Lifespan of diabetic mice post transplantation

The lifespan of the diabetic mice was used as another indication of the therapeutic efficacy of different transplantation tissue. In figure 4D, diabetic mice transplanted with bone marrow and human islets survived the longest with an average of over 130 days. Diabetic mice with human islet transplantation alone survived for approximately 40 days. The bone marrow alone group showed to have a lifespan of 30 days. The diabetic mice control group had a lifespan of only 20 days.
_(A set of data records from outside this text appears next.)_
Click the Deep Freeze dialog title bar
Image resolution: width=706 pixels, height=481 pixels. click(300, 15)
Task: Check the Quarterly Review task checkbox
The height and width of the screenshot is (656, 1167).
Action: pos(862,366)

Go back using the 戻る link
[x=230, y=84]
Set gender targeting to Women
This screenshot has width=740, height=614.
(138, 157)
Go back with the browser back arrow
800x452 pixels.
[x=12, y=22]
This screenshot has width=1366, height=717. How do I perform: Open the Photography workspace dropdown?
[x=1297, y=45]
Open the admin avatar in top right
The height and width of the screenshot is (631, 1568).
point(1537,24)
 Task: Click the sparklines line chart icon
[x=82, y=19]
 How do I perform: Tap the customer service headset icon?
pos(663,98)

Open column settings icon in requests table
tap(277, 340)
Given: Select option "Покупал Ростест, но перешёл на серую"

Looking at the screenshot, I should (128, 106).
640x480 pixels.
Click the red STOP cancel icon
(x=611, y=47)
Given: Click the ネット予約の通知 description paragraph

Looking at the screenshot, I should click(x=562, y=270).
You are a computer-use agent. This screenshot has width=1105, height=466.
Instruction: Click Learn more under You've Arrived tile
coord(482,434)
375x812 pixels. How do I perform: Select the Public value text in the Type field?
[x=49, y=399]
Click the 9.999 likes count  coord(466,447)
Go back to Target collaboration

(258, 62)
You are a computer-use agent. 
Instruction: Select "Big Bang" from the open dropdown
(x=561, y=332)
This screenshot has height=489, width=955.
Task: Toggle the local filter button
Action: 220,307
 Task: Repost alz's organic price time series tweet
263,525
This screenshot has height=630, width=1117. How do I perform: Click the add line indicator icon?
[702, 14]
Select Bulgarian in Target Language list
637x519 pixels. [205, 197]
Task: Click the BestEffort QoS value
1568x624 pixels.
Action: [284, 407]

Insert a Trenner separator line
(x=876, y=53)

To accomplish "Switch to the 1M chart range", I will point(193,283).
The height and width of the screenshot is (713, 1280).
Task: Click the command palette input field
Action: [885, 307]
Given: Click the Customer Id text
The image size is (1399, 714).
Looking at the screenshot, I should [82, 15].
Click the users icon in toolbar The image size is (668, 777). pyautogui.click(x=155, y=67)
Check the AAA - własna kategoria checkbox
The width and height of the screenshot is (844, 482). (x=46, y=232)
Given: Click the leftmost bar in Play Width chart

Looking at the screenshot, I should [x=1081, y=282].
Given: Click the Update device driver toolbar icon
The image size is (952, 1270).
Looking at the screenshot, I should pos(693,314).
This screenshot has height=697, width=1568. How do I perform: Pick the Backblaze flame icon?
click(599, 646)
Hyperglycemia control via human islet transplantation

BM transplantation alone was unable to reduce glucose levels (Figure 4B.). When fresh islets (500 IEQ) were transplanted alone, glucose levels were reduced on day 5 through day 40. However, this effect was not permanent as glucose levels rose again shortly thereafter (Figure 4B). Co-cultured islets (pre-cultured for 3 weeks) transplanted into the renal capsule of diabetic SCID mice reduced hyperglycemia in concordance with detectable levels of human insulin in animal blood for 4 months. Hyperglycemia returned when transplanted islets were removed, illustrating that the reduction in glucose levels was a direct result of BM co-cultured islets. Animals transplanted with the islet only cultures showed no human insulin in blood and high blood glucose levels, suggesting that human islets without BM (also pre-cultured for 3 weeks) did not offer significant long term benefits for the reduction of blood glucose levels in hyperglycemic animals (Figure 4C).

BM co-cultured human islets have the capability to migrate and induce angiogenesis

Transplanted animal kidneys were harvested and evaluated using CD 31 antibodies for endothelia proliferation and human insulin antibody for islet β-cells. A significant portion of co-cultured human islets (with positive human insulin staining) was localized in vascular areas of the kidney with an increased endothelia cell presence (CD 31+) versus no significant insulin staining and few CD31+ endothelia cells were observed in islet only groups (Figure 5.B). The location of the CD31+cells and insulin producing cells after transplantation was focused in the canal area of the kidney versus the original transplantation site on the outer layers of the renal capsule (Figure 5.A). Figure 5E showed insulin producing cells located close to the blood vessels around the kidney medulla and can be clearly observed by the staining of CD 31+ cells. In Figure 5F and 5G, image analysis of the CD31+ expressed cells and insulin positive cells showed that kidney tissue sections collected from BM/islets transplanted diabetic mice contain more CD31+ and insulin positive cells.

Figure 5
Immunohistochemical fluorescent images of kidney explants after two months of transplantation. Transplanted tissue migrated towards vasculature near the renal medulla (A). CD+31 positive cells were stained with Texas red (red). Insulin was stained with ...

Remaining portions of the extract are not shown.